Schlosser could have easily just wrote a book about the dark side of the fast food industry, but we are aware that fast food is not exactly the healthiest food for us to eat. He uses specific facts about the history of fast food, how much we consume a week, and the conditions that migrant workers are employed. This helps the reader to assume that the author really does know what he is talking about, based upon the research he includes to back up the story.
Fast food industries are found every where. The most influential fast food restaurant has been McDonald’s (there are three different one’s in Indiana). Children pester their guardians for the toys that come with the kid’s meals; and of course, those toys come with a high calorie intake. Deirdre Donahue of the USA Today writes, “Toy companies and Hollywood have forged an alliance with fast food to enhance children’s “pester power.” Obesity has been another transformation since the fast food industry has started booming. Hello, correlation.

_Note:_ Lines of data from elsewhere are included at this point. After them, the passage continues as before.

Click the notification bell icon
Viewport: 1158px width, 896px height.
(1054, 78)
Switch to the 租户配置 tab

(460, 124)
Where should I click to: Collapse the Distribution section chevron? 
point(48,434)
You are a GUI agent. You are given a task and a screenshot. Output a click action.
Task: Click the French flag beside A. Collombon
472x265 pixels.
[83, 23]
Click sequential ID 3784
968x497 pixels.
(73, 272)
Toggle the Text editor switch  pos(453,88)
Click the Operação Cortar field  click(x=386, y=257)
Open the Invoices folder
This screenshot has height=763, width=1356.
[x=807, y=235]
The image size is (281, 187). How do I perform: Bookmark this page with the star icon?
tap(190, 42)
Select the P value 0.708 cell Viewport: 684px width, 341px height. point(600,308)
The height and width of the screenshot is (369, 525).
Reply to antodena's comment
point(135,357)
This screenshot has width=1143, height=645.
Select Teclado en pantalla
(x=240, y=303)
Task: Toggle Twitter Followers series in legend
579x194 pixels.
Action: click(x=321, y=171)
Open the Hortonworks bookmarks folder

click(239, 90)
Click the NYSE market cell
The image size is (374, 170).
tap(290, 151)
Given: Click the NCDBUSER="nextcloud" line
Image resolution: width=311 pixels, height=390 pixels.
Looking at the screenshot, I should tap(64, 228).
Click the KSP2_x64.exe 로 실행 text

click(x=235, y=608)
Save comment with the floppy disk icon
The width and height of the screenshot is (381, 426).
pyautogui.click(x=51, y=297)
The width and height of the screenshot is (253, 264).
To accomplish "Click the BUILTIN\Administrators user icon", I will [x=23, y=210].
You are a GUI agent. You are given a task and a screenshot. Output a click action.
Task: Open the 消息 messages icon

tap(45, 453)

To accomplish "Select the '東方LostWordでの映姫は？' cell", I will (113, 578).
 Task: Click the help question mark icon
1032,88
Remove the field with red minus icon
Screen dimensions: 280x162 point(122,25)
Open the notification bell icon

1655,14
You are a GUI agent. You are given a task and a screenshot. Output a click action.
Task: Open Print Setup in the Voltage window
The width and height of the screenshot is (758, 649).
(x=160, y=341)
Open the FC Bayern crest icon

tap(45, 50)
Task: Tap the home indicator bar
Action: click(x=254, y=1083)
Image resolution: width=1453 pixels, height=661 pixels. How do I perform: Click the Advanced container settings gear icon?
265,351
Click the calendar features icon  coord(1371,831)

This quote, from page 284, “…about a hundred people have died from the human form of mad cow disease. Roughly the same number of people die every day in the United States from automobile accidents- and yet we do not live in fear of cars.” suggests that Americans would rather just take the chance. Schlosser makes it a point that the fast food industry is aware of the obesity rate increasing, among other diseases (such as E. Coli and Mad Cow Disease), but have done little about it. “The British decision to keep some of the most infective cattle parts out of the human food supply was prompted not by health or agricultural officials, but by a leading manufacturer of pet foods (285).”
Works Cited
Donahue, Deirdre. “Read this and you won’t want fries — or anything.” Rev. of Fast Food Nation, by Eric Schlosser. USA Today 2 Jan. 2001.
Schlosser, Eric. “Eric Schlosser Knows What You’re Eating.” Powells.com 23 Jan. 2002
Schlosser, Eric. Fast Food Nation: The Dark Side of the All-American Meal. New York: Harper Perennial, 2005.